Given an array of integers that is already sorted in ascending order, find two numbers such that they add up to a specific target number.
The function twoSum should return indices of the two numbers such that they add up to the target, where index1 must be less than index2. Please note that your returned answers (both index1 and index2) are not zero-based.
You may assume that each input would have exactly one solution and you may not use the same element twice.

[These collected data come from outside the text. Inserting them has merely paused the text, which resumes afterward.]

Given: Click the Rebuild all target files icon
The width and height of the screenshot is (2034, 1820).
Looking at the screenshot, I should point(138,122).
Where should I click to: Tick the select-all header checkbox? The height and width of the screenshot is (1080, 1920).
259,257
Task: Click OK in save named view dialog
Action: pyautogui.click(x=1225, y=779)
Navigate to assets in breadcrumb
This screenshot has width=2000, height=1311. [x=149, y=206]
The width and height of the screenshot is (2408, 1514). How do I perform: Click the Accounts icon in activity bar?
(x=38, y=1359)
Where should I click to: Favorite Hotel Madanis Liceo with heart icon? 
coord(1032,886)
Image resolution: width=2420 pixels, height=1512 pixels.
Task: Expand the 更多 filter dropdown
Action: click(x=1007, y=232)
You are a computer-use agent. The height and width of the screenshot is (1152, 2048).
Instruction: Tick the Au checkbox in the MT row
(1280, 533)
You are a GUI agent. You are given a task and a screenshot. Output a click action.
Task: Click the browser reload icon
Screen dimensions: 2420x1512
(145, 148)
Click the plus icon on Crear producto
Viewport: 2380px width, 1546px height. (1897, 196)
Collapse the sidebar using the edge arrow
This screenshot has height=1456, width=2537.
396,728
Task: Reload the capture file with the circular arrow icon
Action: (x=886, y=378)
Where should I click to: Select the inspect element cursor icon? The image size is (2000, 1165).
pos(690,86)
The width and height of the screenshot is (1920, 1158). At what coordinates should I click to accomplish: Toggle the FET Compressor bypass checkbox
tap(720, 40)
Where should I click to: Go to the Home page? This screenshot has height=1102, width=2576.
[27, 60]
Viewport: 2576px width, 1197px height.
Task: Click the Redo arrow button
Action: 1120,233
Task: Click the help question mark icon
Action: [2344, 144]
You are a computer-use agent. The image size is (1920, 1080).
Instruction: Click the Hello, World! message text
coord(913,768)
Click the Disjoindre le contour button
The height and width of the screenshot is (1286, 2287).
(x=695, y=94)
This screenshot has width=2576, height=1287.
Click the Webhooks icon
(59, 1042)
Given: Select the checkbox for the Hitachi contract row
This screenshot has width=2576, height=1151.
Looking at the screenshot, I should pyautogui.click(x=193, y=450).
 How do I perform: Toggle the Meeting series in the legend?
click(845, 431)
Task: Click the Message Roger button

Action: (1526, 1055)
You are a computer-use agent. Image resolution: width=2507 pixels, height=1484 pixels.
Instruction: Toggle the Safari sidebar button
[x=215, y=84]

Input: numbers={2, 7, 11, 15}, target=9
Output: index1=1, index2=2
一刷
题解: 固定一个值,然后再它的右半部binary search.
Time complexity O(nlogn)
public class Solution {
public int[] twoSum(int[] A, int target) {
int hi = A.length-1;
int[] res = new int[2];
res[0] = -1;
res[1] = -1;
for(int i=0; i<A.length; i++){
int index2 = binarySearch(A, target-A[i], i+1, hi);
if(index2!=-1){
res[0] = i+1;
res[1] = index2+1;
return res;
}
}
return res;
}
private int binarySearch(int[] A, int target, int lo, int hi){
while(lo<=hi){
int mid = lo + (hi - lo)/2;
if(target == A[mid]) return mid;
else if(target>A[mid]) lo = mid+1;
else hi = mid-1;
}
return -1;
}
}